→ EXERCISE REQUIREMENTS
Please copy the data below word for word, starting with the line that contains "Screen dimensions: 1208x364" and going on through the line that contains "Open the PDF", with both of those lines included.

(Stored items from a collection)

BEGIN

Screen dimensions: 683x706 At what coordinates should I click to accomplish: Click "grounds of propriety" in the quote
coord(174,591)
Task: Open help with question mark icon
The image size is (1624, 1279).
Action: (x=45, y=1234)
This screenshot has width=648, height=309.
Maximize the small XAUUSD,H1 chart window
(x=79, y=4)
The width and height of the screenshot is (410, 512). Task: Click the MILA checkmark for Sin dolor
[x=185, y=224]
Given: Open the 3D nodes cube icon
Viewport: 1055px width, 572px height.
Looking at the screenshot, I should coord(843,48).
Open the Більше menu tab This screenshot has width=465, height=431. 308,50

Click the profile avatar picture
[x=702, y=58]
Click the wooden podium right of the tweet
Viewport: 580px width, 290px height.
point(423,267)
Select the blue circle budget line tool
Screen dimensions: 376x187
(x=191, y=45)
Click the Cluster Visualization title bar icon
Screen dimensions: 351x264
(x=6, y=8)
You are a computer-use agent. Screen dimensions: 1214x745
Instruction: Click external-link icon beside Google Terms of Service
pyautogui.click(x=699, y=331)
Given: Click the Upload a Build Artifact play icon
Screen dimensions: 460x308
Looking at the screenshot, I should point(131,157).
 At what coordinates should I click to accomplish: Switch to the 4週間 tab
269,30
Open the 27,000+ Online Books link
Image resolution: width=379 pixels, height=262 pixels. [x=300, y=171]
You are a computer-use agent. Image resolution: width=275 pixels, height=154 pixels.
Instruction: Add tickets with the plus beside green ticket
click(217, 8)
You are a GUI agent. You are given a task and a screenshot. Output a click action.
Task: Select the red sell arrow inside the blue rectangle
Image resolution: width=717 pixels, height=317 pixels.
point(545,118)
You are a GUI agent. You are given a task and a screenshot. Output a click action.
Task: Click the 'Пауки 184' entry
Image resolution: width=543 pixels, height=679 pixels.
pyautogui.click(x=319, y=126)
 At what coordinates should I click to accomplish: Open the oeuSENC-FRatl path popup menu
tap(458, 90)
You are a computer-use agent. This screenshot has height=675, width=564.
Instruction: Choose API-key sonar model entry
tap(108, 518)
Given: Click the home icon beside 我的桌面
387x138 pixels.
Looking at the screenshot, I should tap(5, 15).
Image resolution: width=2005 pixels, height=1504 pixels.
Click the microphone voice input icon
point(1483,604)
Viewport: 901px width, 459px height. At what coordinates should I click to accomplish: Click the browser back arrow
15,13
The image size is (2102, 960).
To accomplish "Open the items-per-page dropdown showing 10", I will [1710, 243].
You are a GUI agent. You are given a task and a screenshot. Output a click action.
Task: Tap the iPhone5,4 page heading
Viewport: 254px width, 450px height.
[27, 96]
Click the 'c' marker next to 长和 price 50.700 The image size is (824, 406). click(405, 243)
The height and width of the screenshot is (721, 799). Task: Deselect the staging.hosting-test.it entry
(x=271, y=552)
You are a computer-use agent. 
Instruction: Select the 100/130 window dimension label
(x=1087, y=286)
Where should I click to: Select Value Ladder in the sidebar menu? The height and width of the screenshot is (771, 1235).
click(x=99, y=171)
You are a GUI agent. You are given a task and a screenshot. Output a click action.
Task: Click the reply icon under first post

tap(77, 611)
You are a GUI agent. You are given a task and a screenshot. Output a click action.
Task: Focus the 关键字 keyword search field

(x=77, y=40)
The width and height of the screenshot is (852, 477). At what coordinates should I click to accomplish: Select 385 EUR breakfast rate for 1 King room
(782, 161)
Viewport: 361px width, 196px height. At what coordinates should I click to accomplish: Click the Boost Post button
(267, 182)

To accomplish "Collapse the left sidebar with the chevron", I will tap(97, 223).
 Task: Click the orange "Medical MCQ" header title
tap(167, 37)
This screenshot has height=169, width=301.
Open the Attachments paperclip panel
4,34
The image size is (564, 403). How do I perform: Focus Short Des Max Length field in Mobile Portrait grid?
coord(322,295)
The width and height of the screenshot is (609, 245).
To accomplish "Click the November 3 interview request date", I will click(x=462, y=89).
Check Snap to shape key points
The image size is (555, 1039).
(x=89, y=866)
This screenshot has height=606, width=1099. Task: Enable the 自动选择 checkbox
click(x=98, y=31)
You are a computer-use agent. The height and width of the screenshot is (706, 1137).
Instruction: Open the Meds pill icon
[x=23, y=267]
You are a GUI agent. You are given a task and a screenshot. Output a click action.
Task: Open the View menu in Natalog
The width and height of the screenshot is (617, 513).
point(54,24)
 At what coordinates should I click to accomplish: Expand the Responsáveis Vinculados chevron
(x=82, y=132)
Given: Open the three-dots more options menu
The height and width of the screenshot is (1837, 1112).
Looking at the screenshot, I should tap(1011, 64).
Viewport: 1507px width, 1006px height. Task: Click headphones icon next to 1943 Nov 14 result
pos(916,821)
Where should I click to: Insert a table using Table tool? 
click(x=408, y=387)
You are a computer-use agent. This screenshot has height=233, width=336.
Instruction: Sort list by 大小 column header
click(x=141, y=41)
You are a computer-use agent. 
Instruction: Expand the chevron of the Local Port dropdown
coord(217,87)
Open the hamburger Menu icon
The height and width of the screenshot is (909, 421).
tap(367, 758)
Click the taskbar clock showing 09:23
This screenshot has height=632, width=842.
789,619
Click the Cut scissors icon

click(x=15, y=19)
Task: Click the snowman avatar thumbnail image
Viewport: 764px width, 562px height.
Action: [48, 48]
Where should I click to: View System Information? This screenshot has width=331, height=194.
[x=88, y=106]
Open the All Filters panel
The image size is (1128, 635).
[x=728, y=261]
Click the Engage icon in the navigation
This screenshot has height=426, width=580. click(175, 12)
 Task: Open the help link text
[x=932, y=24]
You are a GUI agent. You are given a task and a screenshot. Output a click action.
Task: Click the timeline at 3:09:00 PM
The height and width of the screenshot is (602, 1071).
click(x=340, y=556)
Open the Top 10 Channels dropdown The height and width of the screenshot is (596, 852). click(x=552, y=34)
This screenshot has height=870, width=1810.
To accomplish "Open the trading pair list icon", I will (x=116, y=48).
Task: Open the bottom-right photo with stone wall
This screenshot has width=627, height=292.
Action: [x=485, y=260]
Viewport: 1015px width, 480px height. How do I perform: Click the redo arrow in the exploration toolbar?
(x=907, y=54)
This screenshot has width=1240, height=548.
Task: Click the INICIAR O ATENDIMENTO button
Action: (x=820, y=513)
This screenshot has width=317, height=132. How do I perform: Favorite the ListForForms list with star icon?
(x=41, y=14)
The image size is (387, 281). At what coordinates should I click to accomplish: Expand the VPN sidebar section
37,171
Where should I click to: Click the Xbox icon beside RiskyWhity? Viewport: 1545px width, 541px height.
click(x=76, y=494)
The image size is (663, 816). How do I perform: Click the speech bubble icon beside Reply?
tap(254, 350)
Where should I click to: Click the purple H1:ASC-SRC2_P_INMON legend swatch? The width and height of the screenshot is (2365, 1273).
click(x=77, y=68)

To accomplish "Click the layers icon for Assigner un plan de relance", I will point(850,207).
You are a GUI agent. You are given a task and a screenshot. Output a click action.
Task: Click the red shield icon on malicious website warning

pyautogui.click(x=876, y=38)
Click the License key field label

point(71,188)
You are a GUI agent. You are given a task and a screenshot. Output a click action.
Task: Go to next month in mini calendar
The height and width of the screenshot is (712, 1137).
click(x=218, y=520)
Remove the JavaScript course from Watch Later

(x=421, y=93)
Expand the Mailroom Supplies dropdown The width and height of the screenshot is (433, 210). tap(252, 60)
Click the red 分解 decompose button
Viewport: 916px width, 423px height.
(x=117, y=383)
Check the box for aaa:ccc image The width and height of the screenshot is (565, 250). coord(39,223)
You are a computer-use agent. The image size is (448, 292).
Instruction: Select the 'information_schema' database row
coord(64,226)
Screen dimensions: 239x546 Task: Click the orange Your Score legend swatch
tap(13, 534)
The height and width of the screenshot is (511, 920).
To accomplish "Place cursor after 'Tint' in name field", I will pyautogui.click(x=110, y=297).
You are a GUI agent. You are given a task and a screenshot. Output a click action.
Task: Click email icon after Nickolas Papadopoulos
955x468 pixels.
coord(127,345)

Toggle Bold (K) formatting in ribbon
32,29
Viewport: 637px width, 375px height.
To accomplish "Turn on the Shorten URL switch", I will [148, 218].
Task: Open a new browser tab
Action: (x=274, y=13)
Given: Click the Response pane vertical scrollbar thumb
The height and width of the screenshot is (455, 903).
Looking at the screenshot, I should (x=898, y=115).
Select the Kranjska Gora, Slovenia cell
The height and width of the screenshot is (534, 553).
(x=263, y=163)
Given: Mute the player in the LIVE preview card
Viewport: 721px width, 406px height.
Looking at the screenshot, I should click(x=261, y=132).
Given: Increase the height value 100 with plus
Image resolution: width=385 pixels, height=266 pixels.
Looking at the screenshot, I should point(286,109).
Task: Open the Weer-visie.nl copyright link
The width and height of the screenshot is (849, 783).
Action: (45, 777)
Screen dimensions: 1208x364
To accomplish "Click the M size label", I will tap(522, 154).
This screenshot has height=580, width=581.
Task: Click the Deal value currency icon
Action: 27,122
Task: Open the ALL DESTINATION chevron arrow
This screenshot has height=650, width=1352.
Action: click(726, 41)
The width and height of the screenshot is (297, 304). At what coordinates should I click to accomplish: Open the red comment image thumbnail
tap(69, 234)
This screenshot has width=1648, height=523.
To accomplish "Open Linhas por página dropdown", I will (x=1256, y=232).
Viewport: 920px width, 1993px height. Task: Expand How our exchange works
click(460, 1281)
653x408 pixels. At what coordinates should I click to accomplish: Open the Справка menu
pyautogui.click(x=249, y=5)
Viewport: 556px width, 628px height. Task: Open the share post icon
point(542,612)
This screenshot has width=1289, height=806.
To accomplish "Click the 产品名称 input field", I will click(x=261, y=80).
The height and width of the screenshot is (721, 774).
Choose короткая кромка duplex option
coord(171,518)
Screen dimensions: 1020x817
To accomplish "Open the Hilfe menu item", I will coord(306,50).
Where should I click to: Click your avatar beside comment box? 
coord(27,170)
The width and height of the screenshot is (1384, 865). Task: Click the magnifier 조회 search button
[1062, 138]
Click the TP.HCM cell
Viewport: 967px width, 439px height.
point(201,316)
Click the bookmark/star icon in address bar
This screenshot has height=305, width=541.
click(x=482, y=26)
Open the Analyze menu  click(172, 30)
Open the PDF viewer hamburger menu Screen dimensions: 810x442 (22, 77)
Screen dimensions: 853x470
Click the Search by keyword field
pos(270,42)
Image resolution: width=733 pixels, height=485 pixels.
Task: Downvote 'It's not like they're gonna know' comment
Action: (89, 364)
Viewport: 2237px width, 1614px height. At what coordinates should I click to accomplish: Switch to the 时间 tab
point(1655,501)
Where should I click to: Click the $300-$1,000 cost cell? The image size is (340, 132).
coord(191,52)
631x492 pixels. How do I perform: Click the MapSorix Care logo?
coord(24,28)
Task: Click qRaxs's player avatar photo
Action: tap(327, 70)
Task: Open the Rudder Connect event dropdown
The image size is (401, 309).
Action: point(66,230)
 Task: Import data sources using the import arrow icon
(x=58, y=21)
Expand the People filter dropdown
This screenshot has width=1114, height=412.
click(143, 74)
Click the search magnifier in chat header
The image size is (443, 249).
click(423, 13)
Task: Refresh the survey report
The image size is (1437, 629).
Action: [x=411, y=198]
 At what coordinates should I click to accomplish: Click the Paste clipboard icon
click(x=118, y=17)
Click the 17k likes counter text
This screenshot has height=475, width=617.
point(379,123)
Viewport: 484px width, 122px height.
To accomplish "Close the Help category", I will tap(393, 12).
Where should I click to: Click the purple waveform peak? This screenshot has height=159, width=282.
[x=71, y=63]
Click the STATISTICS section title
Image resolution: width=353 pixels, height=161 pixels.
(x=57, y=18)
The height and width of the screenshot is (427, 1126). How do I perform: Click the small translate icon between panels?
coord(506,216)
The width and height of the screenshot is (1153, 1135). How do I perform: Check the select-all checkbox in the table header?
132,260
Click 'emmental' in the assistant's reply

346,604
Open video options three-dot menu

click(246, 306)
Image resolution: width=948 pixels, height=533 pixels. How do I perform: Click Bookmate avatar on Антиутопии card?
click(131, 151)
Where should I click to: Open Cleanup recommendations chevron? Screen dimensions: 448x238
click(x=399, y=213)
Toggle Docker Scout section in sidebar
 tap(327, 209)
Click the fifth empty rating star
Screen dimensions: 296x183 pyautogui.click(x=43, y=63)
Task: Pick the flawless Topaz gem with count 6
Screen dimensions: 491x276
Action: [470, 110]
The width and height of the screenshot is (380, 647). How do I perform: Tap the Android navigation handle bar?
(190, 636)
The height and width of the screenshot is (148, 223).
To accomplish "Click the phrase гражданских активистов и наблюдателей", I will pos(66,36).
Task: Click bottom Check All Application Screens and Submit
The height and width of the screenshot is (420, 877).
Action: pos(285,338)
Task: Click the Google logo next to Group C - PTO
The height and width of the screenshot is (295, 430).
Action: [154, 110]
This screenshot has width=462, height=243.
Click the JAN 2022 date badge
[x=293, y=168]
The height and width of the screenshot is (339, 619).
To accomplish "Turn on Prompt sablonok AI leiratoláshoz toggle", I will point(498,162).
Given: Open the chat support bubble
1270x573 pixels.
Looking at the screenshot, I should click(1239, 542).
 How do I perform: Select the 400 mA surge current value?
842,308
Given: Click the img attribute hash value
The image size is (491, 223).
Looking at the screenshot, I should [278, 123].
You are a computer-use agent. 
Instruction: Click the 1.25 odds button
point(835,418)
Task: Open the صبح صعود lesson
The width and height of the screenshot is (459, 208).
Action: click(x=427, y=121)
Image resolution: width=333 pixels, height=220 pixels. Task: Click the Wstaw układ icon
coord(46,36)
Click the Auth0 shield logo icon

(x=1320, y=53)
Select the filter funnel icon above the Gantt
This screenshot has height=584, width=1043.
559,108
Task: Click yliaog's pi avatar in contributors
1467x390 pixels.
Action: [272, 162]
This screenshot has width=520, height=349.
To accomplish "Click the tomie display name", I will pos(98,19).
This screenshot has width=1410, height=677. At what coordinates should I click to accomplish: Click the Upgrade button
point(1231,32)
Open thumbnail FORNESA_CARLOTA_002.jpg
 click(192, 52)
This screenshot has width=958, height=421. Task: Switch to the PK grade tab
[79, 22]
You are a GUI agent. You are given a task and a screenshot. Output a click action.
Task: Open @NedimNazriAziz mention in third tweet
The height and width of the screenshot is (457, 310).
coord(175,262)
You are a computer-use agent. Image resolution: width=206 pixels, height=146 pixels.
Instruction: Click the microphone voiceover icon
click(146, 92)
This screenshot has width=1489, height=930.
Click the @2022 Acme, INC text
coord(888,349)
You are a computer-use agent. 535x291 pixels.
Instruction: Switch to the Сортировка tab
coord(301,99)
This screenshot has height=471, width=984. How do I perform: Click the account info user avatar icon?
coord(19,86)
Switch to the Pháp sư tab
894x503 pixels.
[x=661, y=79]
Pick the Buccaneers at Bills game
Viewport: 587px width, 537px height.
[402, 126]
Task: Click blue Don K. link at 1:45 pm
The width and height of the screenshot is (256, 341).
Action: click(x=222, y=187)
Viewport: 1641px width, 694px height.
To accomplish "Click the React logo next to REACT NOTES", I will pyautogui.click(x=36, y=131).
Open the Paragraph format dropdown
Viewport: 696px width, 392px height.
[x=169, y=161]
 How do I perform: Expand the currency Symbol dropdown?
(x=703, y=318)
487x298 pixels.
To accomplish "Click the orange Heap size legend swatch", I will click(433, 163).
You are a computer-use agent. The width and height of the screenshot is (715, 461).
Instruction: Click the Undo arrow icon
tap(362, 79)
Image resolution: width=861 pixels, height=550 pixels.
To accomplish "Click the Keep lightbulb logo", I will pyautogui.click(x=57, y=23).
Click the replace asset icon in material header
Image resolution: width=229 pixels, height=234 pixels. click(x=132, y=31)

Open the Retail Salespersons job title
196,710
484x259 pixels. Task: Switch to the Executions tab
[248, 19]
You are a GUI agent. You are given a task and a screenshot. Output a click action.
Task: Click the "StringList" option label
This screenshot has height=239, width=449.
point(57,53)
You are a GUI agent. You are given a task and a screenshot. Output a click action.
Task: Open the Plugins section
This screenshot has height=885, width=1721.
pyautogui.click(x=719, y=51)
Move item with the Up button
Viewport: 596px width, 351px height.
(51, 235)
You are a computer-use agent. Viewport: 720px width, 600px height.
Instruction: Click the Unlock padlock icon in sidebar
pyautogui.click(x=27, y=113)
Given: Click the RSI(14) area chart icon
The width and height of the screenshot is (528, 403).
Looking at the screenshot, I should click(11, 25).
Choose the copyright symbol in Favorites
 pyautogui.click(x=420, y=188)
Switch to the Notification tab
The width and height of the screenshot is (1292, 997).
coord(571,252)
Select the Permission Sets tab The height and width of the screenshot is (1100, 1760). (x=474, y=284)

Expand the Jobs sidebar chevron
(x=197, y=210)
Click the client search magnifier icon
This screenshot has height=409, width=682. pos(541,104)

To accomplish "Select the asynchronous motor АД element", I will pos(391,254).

END

→ FULL ANSWER
Screen dimensions: 1208x364
To accomplish "Click the M size label", I will tap(522, 154).
This screenshot has height=580, width=581.
Task: Click the Deal value currency icon
Action: 27,122
Task: Open the ALL DESTINATION chevron arrow
This screenshot has height=650, width=1352.
Action: click(726, 41)
The width and height of the screenshot is (297, 304). At what coordinates should I click to accomplish: Open the red comment image thumbnail
tap(69, 234)
This screenshot has width=1648, height=523.
To accomplish "Open Linhas por página dropdown", I will (x=1256, y=232).
Viewport: 920px width, 1993px height. Task: Expand How our exchange works
click(460, 1281)
653x408 pixels. At what coordinates should I click to accomplish: Open the Справка menu
pyautogui.click(x=249, y=5)
Viewport: 556px width, 628px height. Task: Open the share post icon
point(542,612)
This screenshot has width=1289, height=806.
To accomplish "Click the 产品名称 input field", I will click(x=261, y=80).
The height and width of the screenshot is (721, 774).
Choose короткая кромка duplex option
coord(171,518)
Screen dimensions: 1020x817
To accomplish "Open the Hilfe menu item", I will coord(306,50).
Where should I click to: Click your avatar beside comment box? 
coord(27,170)
The width and height of the screenshot is (1384, 865). Task: Click the magnifier 조회 search button
[1062, 138]
Click the TP.HCM cell
Viewport: 967px width, 439px height.
point(201,316)
Click the bookmark/star icon in address bar
This screenshot has height=305, width=541.
click(x=482, y=26)
Open the Analyze menu  click(172, 30)
Open the PDF viewer hamburger menu Screen dimensions: 810x442 (22, 77)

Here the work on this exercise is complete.